Another thing that I have noticed is that Grandpa Liu, like other elderly people that we have talked to, seems rather reluctant to join the activities/ classes organised by elderly centre. First, these regular classes restrict how they want to spend their time. Second, they are not interested in meeting other elderly people. Whether they just enjoy being alone or they are skeptical of befriending with other people is still unknown to us. Hopefully, it will give us hints on how connections within the neighbourhood could be made.

From my experience in the past two days, elderly people are willingly to talk about themselves, maybe they are just waiting for someone to care about them…

We visited Grandpa Liu again to check the story with him the other day. We called him by phone and he happily agreed to meet us. He was sitting on the same bench in the same posture when we arrived. While we were checking the story with him, he became more willing to talk about himself. And surprisingly, we found that we have totally misinterpret the situation of his loneliness!
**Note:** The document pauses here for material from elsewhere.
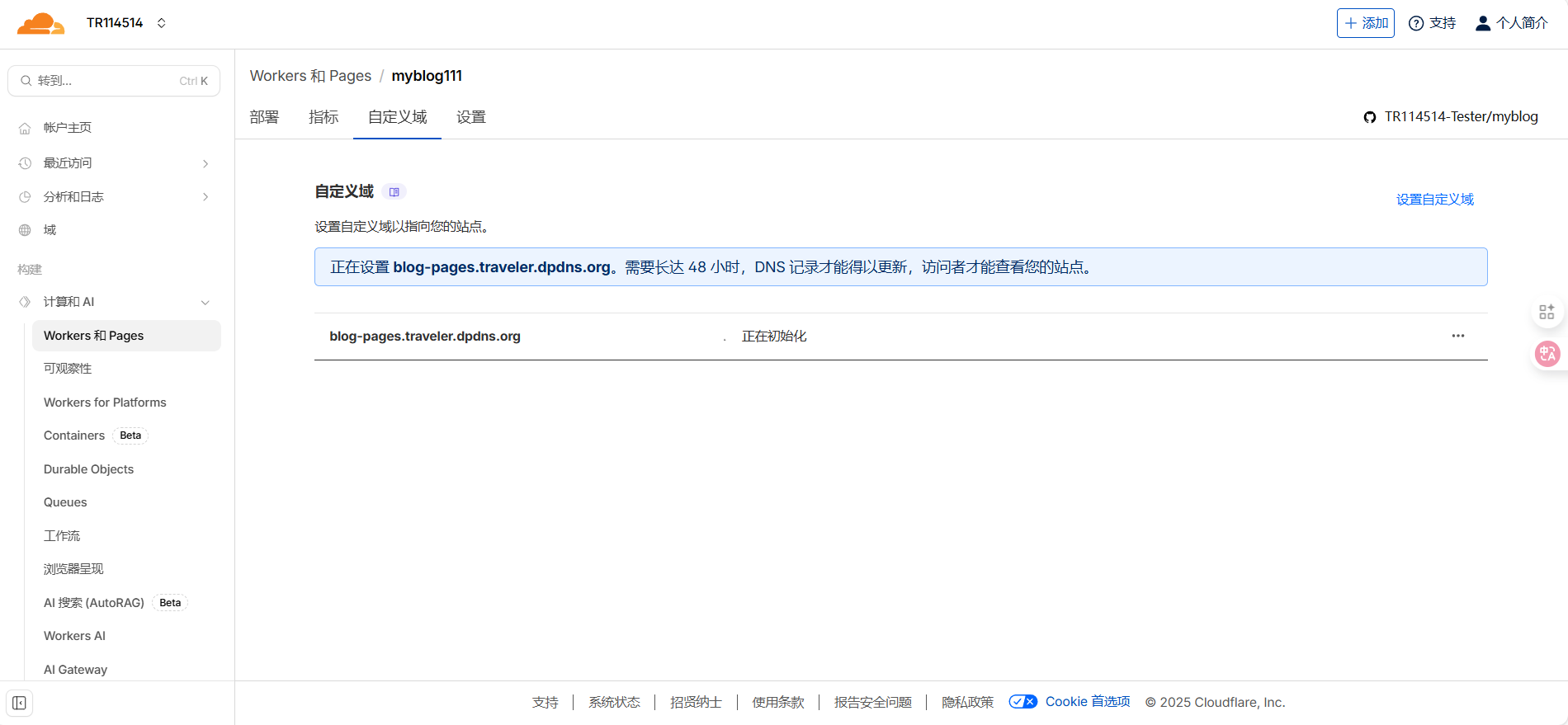The width and height of the screenshot is (1568, 725).
Task: Open the three-dot menu for blog-pages.traveler.dpdns.org
Action: coord(1458,336)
When he mentioned about not having much contact with his family yesterday, we thought that maybe his children did not care about him. However, we have discovered today that he actually does not have any child, and that he is not close to these relatives. Because of the early death of his parents, he had get used to without a family. In this sense, family is actually not his source of loneliness.

In fact, when we asked him about meeting new friends in the neighbourhood, he was not interested in the idea at all. He mentioned that getting to know other old people would cause more troubles for himself as they might constantly ask him for help. The responsibility accompanied by friendship is too big for him to bear. That’s an interesting and insightful thought that we haven’t noticed before. It becomes clearer that he is alone because he is afraid to build up relationship within the community.

From this experience, my thoughts on how a relationship takes time to consolidate is somehow proved to be right. I am glad that we have the chance to talk to Grandpa Liu again and understand his life more.